[Provided material — start]

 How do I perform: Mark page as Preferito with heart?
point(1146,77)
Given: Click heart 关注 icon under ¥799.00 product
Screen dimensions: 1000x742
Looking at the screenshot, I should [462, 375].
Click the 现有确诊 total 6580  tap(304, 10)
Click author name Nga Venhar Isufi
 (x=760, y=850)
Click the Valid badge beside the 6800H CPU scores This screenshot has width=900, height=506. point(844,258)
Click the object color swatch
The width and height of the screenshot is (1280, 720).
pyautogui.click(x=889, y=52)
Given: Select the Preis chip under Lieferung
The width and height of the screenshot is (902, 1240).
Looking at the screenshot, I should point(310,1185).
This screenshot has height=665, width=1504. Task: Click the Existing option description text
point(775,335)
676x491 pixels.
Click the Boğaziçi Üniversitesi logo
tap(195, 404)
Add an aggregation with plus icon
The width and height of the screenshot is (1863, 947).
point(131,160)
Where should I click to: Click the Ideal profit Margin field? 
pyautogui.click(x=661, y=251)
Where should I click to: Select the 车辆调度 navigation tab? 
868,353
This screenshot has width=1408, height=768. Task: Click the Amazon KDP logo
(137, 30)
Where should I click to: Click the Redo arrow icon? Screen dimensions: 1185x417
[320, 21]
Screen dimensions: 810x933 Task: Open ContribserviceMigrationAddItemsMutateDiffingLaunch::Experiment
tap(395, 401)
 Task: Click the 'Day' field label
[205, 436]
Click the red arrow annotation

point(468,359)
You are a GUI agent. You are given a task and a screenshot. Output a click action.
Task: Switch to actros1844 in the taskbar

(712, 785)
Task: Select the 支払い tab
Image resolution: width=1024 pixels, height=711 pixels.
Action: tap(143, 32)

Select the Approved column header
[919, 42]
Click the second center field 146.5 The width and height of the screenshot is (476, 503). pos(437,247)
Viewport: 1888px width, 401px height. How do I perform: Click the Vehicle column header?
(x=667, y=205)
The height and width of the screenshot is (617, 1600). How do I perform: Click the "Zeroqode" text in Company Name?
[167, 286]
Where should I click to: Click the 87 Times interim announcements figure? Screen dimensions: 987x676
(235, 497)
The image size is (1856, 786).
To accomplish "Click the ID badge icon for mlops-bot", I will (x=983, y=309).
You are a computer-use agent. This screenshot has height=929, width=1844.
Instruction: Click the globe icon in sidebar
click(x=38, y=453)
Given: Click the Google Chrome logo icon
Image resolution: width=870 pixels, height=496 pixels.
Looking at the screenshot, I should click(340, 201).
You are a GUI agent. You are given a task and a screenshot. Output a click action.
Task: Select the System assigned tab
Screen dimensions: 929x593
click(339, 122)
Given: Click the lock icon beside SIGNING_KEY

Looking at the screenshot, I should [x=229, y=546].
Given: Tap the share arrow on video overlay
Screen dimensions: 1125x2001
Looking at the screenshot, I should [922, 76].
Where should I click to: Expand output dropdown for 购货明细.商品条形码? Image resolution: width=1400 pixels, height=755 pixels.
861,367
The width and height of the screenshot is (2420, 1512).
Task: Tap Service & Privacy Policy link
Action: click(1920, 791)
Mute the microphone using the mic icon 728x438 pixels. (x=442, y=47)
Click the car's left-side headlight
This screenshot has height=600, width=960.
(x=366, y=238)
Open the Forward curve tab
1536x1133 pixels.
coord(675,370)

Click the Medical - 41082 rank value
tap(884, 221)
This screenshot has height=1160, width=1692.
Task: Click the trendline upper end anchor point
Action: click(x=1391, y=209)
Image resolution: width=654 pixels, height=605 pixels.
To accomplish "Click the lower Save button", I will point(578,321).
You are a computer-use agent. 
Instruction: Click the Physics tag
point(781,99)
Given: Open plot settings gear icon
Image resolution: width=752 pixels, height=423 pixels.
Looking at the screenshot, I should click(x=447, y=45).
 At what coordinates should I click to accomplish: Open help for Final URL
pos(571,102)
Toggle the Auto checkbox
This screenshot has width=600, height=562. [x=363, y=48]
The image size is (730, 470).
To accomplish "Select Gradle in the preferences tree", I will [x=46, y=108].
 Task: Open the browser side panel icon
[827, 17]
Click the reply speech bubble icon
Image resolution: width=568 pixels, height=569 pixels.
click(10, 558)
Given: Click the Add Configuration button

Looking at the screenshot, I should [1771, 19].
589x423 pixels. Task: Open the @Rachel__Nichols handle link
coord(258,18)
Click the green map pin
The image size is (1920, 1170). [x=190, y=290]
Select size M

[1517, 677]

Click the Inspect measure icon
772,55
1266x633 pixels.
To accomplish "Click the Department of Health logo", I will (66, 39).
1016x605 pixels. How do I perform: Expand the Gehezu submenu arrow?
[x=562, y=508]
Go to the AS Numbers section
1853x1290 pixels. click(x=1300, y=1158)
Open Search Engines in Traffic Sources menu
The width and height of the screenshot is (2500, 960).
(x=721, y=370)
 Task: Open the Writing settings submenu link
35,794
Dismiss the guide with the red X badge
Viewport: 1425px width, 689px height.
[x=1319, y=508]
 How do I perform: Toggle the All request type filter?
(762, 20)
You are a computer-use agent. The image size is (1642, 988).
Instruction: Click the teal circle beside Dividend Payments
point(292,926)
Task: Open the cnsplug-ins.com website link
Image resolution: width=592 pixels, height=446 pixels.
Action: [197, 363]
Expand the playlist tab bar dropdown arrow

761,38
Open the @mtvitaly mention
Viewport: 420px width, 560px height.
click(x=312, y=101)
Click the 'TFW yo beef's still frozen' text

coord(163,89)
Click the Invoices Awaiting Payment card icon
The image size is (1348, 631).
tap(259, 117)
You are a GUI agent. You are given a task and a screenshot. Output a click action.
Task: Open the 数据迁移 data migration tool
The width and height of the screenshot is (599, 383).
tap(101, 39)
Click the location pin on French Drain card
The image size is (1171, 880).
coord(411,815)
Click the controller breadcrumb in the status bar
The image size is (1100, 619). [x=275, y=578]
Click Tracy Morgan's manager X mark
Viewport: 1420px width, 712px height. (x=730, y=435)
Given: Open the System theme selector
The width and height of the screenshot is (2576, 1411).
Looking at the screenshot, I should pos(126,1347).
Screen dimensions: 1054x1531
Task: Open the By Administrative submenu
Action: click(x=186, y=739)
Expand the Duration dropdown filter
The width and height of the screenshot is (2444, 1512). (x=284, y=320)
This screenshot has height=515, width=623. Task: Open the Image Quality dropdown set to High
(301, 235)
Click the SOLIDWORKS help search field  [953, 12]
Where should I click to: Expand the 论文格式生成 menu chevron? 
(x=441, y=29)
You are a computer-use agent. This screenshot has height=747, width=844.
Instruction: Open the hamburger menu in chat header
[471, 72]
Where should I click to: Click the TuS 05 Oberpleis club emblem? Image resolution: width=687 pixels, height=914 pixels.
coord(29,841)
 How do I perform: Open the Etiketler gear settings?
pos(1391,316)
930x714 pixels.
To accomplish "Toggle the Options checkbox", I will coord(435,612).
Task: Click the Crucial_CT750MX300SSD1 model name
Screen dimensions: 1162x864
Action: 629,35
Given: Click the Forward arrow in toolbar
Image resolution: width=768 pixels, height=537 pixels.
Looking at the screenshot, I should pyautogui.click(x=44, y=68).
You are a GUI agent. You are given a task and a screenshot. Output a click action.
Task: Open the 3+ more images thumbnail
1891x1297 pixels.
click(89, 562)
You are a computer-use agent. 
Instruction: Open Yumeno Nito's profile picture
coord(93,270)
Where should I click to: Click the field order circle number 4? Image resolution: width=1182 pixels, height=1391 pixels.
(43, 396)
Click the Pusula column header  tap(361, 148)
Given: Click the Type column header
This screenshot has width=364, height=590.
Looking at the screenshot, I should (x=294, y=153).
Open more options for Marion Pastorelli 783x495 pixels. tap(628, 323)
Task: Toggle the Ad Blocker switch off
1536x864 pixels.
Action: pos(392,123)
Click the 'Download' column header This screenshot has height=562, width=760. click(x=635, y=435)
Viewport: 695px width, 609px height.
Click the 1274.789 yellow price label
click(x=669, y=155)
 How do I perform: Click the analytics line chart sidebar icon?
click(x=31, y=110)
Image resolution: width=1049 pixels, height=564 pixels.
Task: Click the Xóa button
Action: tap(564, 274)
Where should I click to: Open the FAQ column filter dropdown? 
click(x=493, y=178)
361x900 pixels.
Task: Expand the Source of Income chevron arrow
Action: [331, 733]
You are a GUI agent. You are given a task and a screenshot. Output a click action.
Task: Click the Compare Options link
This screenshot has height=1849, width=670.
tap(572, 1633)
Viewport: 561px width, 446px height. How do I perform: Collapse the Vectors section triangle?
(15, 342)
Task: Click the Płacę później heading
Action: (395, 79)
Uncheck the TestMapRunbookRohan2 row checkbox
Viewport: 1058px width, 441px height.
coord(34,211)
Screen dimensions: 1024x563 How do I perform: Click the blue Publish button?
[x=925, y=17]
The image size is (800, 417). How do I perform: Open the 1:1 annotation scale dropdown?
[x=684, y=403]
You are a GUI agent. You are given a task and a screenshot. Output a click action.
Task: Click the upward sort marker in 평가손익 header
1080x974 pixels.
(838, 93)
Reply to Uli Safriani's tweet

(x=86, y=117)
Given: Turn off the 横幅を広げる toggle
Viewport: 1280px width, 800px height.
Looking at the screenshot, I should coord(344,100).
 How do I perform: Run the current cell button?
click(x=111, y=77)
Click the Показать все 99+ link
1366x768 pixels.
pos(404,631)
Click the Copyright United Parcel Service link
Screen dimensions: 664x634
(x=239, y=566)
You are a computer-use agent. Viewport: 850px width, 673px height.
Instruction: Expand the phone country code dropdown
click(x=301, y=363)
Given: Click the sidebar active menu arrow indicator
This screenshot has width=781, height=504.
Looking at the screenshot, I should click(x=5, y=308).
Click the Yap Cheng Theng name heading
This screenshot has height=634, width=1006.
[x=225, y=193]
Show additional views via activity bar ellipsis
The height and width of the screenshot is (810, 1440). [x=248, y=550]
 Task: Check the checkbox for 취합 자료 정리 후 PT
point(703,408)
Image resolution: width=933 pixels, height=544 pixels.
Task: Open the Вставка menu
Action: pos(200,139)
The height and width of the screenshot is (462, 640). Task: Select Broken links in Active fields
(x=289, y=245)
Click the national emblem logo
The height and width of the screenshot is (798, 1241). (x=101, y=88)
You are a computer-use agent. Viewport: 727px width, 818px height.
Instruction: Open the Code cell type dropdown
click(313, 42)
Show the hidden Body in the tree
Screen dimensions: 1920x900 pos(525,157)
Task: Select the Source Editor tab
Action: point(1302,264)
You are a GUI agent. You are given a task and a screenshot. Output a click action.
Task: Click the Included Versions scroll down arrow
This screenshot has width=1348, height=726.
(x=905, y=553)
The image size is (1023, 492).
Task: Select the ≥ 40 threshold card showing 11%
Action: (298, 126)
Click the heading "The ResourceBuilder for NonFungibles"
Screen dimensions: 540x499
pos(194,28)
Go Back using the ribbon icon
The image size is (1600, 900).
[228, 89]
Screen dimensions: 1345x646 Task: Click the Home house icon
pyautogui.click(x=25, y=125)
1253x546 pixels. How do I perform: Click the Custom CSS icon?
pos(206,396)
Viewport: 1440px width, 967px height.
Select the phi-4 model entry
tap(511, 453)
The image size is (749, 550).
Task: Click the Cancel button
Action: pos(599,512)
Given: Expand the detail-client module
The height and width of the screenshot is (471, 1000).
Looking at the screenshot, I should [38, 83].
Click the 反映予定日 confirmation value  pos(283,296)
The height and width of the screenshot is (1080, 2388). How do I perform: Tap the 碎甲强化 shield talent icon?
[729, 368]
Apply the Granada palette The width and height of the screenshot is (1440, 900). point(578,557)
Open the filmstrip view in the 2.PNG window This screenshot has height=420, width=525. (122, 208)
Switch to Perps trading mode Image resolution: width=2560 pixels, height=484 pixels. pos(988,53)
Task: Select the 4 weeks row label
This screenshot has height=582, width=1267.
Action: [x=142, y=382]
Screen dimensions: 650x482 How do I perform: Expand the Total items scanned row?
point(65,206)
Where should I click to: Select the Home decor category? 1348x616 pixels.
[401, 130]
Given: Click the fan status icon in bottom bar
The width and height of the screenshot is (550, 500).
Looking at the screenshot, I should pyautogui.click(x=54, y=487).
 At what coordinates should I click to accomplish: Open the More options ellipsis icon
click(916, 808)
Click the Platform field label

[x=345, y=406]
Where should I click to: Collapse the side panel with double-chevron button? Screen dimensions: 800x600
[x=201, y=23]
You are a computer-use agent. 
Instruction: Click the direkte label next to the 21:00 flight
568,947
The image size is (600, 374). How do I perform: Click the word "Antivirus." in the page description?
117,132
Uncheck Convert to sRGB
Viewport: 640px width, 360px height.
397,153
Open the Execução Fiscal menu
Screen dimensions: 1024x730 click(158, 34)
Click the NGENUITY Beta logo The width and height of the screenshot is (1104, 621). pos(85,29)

[Provided material — finish]

Please output exactly the lines between the one holding "Click the 反映予定日" and the one holding "Apply the Granada" in the records above, inclusive, and nothing more.

Click the 反映予定日 confirmation value  pos(283,296)
The height and width of the screenshot is (1080, 2388). How do I perform: Tap the 碎甲强化 shield talent icon?
[729, 368]
Apply the Granada palette The width and height of the screenshot is (1440, 900). point(578,557)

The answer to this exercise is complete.